Yokomine K, Nakatsura T, Senju S, Nakagata N, Minohara M, Kira J, Motomura Y, Kubo T, Sasaki Y, Nishimura Y. Regression of intestinal adenomas by vaccination with heat shock protein 105-pulsed bone marrow-derived dendritic cells in Apc(Min/+) mice. Cancer Sci. 2007;98(12):1930-5.

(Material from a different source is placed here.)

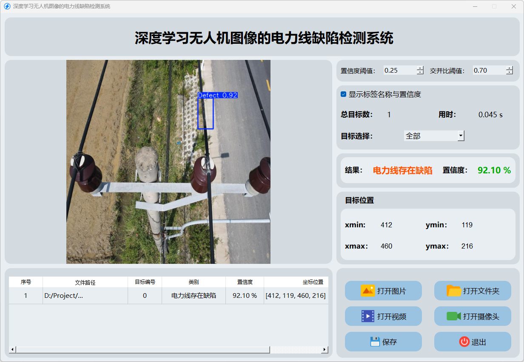Click the 置信度 column header in table
This screenshot has width=524, height=362.
(x=245, y=282)
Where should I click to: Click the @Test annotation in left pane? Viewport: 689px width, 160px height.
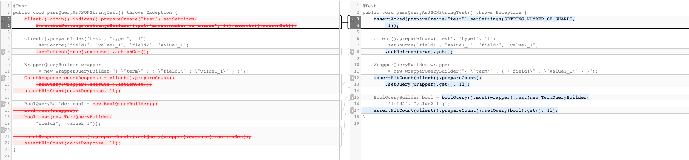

Heat shock protein (HSP) 105 is overexpressed in various cancers, but is expressed at low levels in many normal tissues, except for the testis. A vaccination with HSP105-pulsed bone marrow-derived dendritic cells (BM-DC) induced antitumor immunity without causing an autoimmune reaction in a mouse model. Because Apc(Min/+) mice develop multiple adenomas throughout the intestinal tract by 4 months of age, the mice provide a clinically relevant model of human intestinal tumor. In the present study, we investigated the efficacy of the HSP105-pulsed BM-DC vaccine on tumor regression in the Apc(Min/+) mouse. Western blot and immunohistochemical analyses revealed that the tumors of the Apc(Min/+) mice endogenously overexpressed HSP105. Immunization of the Apc(Min/+) mice with a HSP105-pulsed BM-DC vaccine at 6, 8, and 10 weeks of age significantly reduced the number of small-intestinal polyps accompanied by infiltration of both CD4(+) and CD8(+) T cells in the tumors. Cell depletion experiments proved that both CD4(+) and CD8(+) T cells play a critical role in the activation of antitumor immunity induced by these vaccinations. These findings indicate that the HSP105-pulsed BM-DC vaccine can provide potent immunotherapy for tumors that appear spontaneously as a result of the inactivation of a tumor suppressor gene, such as in the Apc(Min/+) mouse model.